> [Фрагмент текста]:
#####
Книгомай 2022

спилберг

Ричард Шикель. Стивен Спилберг. Человек, который придумал блокбастер. Иллюстрированная биография

Бомбора, ЭКСМО

Издание посвящено творчеству одного из самых знаменитых режиссеров современности, да и всей истории кинематографа в целом. И самого кассового. Стивен Спилберг — тот, кто снял «Челюсти», «Индиану Джонса», легендарнейшего «Инопланетянина», «Парк юрского периода», «Список Шиндлера»… Можно сказать, что именно Спилберг создал и развил в Голливуде такое явление как блокбастер, то есть, очень успешный, хотя не совсем обязательно дорогой в производстве фильм.

Собеседник Спилберга — Ричард Шекиль – не просто интервьюер, но и его давний друг. Это обеспечивает книге добродушную атмосферу, какая возникает при общении людей, хорошо знакомых и понимающих друг друга с полуслова. Ричард признается, что в книгу вошло далеко не все, потому что Стивен относился к тексту так же ревностно, как и к сценариям своих фильмов.

Всё началось с того, что Стивен в юности во время экскурсии на киностудию потихоньку отстал от группы. Просто чтобы побродить по территории, заглянуть в павильоны. У него еще не было никакой определенной цели, но киношный мир захватил его. В итоге Стивен потерялся в голливудских лабиринтах, совершенно не представляя, как выбраться. Он обратился к одному из сотрудников, которого сумел так впечатлить своим неофитским восторгом, что тот не только показал дорогу к выходу, но и подарил пропуск на три следующих дня. Когда время действия пропуска истекло, Стивен пришел снова, надев лучший костюм, и постарался максимально небрежно кивать охране у входа. Главное – выглядеть очень занятым, говорил он впоследствии.
#####
> [Рабочее задание 1]: Перепишите из текста о книге про Спилберга всё, начиная с «Бомбора, ЭКСМО» и вплоть до «сценариям своих фильмов.», заменив «интервьюер» на «журналист».
> [Рабочее задание 2]: На сколько дней был подарен пропуск, который Стивен получил от сотрудника киностудии, согласно тексту о книге про Спилберга?

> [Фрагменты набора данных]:
#####
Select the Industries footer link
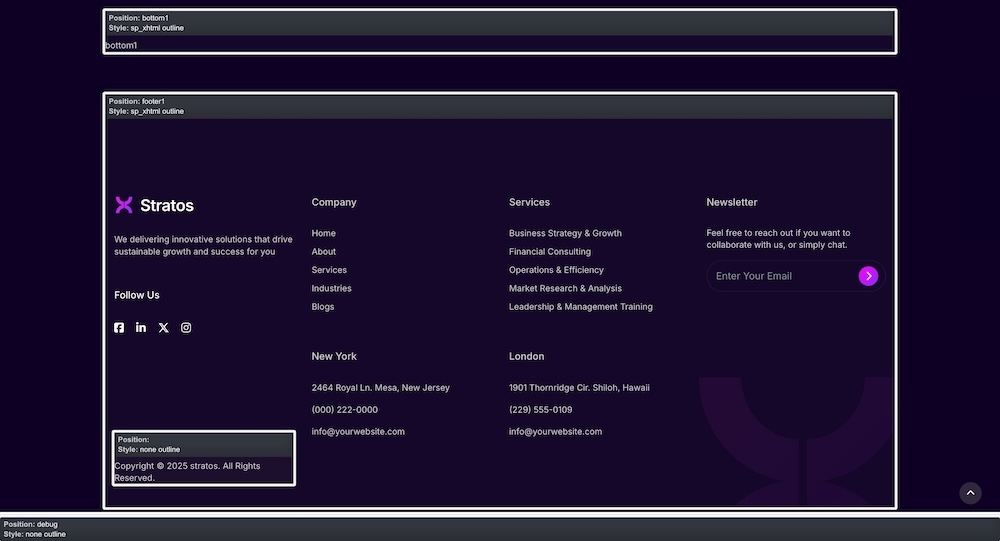 (331, 288)
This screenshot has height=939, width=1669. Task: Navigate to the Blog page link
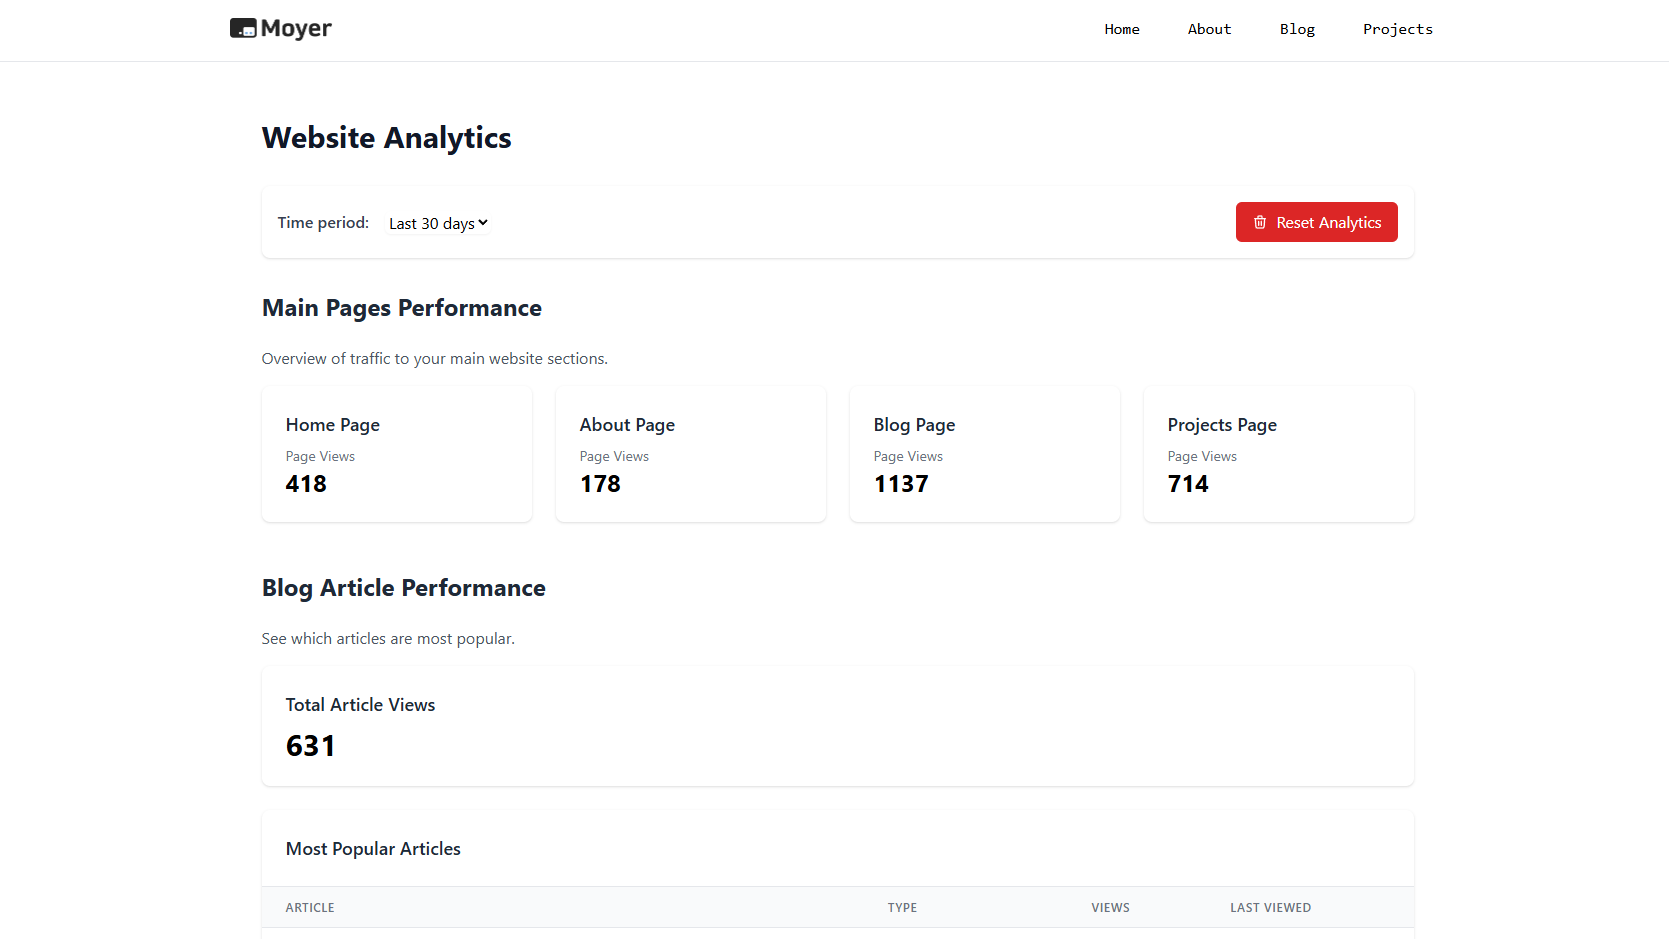[x=1297, y=29]
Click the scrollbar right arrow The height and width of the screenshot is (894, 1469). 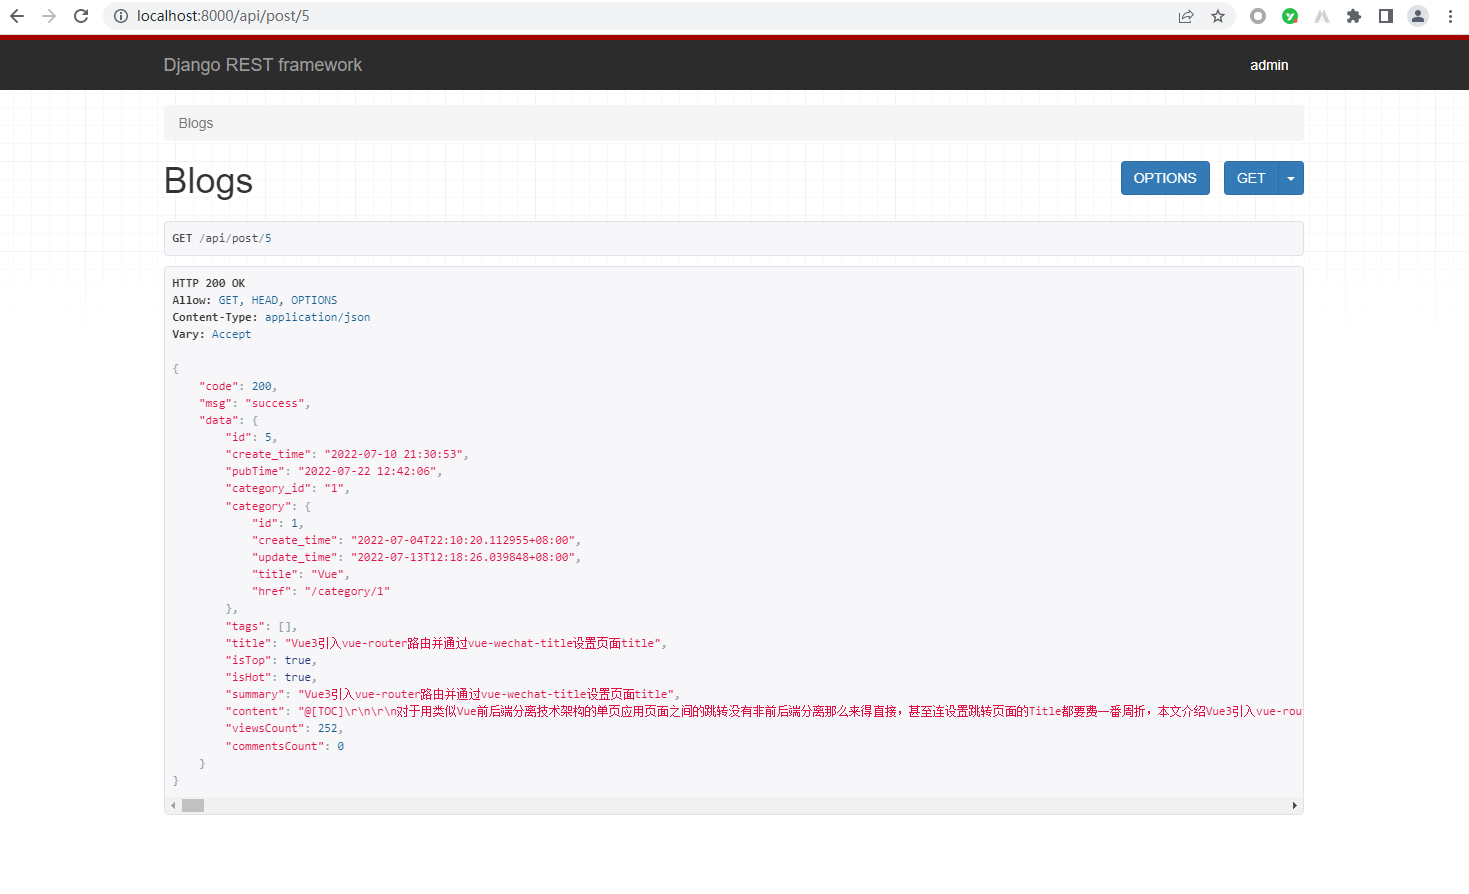point(1294,806)
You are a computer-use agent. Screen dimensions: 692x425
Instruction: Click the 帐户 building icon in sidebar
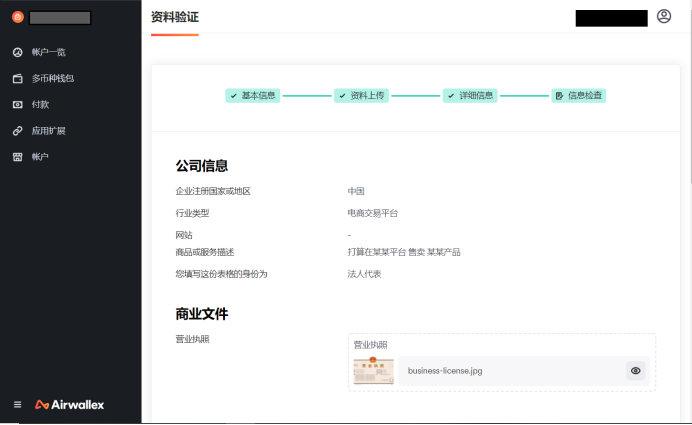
#####
> [Ответ на задание 1]:
Бомбора, ЭКСМО

Издание посвящено творчеству одного из самых знаменитых режиссеров современности, да и всей истории кинематографа в целом. И самого кассового. Стивен Спилберг — тот, кто снял «Челюсти», «Индиану Джонса», легендарнейшего «Инопланетянина», «Парк юрского периода», «Список Шиндлера»… Можно сказать, что именно Спилберг создал и развил в Голливуде такое явление как блокбастер, то есть, очень успешный, хотя не совсем обязательно дорогой в производстве фильм.

Собеседник Спилберга — Ричард Шекиль – не просто журналист, но и его давний друг. Это обеспечивает книге добродушную атмосферу, какая возникает при общении людей, хорошо знакомых и понимающих друг друга с полуслова. Ричард признается, что в книгу вошло далеко не все, потому что Стивен относился к тексту так же ревностно, как и к сценариям своих фильмов.

> [Ответ на задание 2]: Сотрудник подарил Стивену пропуск на три следующих дня.